2.2. HBase run modes: Standalone and Distributed

HBase has two run modes: Section 2.2.1, “Standalone HBase” and Section 2.2.2, “Distributed”. Out of the box, HBase runs in standalone mode. Whatever your mode, you will need to configure HBase by editing files in the HBase conf directory. At a minimum, you must edit conf/hbase-env.sh to tell HBase which java to use. In this file you set HBase environment variables such as the heapsize and other options for the JVM, the preferred location for log files, etc. Set JAVA_HOME to point at the root of your java install.

2.2.1. Standalone HBase

This is the default mode. Standalone mode is what is described in the Section 1.2, “Quick Start” section. In standalone mode, HBase does not use HDFS -- it uses the local filesystem instead -- and it runs all HBase daemons and a local ZooKeeper all up in the same JVM. Zookeeper binds to a well known port so clients may talk to HBase.

2.2.2. Distributed

Distributed mode can be subdivided into distributed but all daemons run on a single node -- a.k.a pseudo-distributed-- and fully-distributed where the daemons are spread across all nodes in the cluster [10].

Pseudo-distributed mode can run against the local filesystem or it can run against an instance of the Hadoop Distributed File System (HDFS). Fully-distributed mode can ONLY run on HDFS. See the Hadoop requirements and instructions for how to set up HDFS.

Below we describe the different distributed setups. Starting, verification and exploration of your install, whether a pseudo-distributed or fully-distributed configuration is described in a section that follows, Section 2.2.3, “Running and Confirming Your Installation”. The same verification script applies to both deploy types.

2.2.2.1. Pseudo-distributed

A pseudo-distributed mode is simply a fully-distributed mode run on a single host. Use this configuration testing and prototyping on HBase. Do not use this configuration for production nor for evaluating HBase performance.

First, if you want to run on HDFS rather than on the local filesystem, setup your HDFS. You can set up HDFS also in pseudo-distributed mode (TODO: Add pointer to HOWTO doc; the hadoop site doesn't have any any more). Ensure you have a working HDFS before proceeding.

Next, configure HBase. Edit conf/hbase-site.xml. This is the file into which you add local customizations and overrides.
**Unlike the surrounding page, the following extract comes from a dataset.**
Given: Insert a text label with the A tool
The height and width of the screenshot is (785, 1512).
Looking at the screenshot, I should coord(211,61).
At a minimum, you must tell HBase to run in (pseudo-)distributed mode rather than in default standalone mode. To do this, set the hbase.cluster.distributed property to true (Its default is false). The absolute bare-minimum hbase-site.xml is therefore as follows:

<configuration>
  <property>
    <name>hbase.cluster.distributed</name>
    <value>true</value>
  </property>
</configuration>

With this configuration, HBase will start up an HBase Master process, a ZooKeeper server, and a RegionServer process running against the local filesystem writing to wherever your operating system stores temporary files into a directory named hbase-YOUR_USER_NAME.

Such a setup, using the local filesystem and writing to the operating systems's temporary directory is an ephemeral setup; the Hadoop local filesystem -- which is what HBase uses when it is writing the local filesytem does not support sync so unless the system is shutdown properly, the data will be lost. Writing to the operating system's temporary directory can also make for data loss when the machine is restarted as this directory is usually cleared on reboot. For a more permanent setup, see the next example where we make use of an instance of HDFS; HBase data will be written to the Hadoop distributed filesystem rather than to the local filesystem's tmp directory.
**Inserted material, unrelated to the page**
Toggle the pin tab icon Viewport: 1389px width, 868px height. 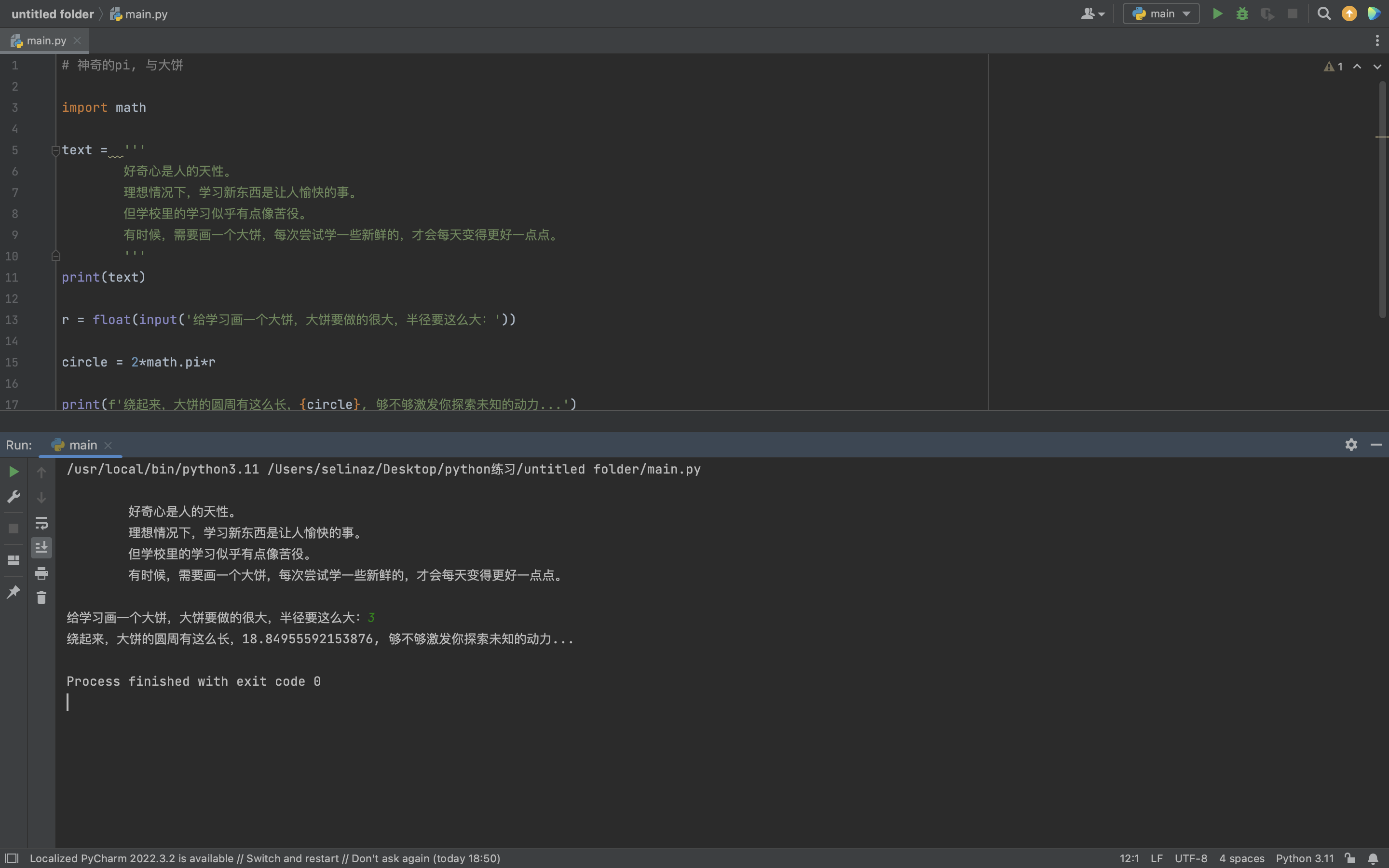click(x=14, y=592)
In this conf/hbase-site.xml example, the hbase.rootdir property points to the local HDFS instance homed on the node h-24-30.example.com.

Let HBase create ${hbase.rootdir}

Let HBase create the hbase.rootdir directory. If you don't, you'll get warning saying HBase needs a migration run because the directory is missing files expected by HBase (it'll create them if you let it).

<configuration>
  <property>
    <name>hbase.rootdir</name>
    <value>hdfs://h-24-30.sfo.stumble.net:8020/hbase</value>
  </property>
  <property>
    <name>hbase.cluster.distributed</name>
    <value>true</value>
  </property>
</configuration>

Now skip to Section 2.2.3, “Running and Confirming Your Installation” for how to start and verify your pseudo-distributed install. [11]

2.2.2.1.1. Pseudo-distributed Extras
2.2.2.1.1.1. Startup

To start up the initial HBase cluster...

% bin/start-hbase.sh

To start up an extra backup master(s) on the same server run...

% bin/local-master-backup.sh start 1

... the '1' means use ports 16001 & 16011, and this backup master's logfile will be at logs/hbase-${USER}-1-master-${HOSTNAME}.log.

To startup multiple backup masters run...

% bin/local-master-backup.sh start 2 3

You can start up to 9 backup masters (10 total).

To start up more regionservers...

% bin/local-regionservers.sh start 1

... where '1' means use ports 16201 & 16301 and its logfile will be at `logs/hbase-${USER}-1-regionserver-${HOSTNAME}.log.

To add 4 more regionservers in addition to the one you just started by running...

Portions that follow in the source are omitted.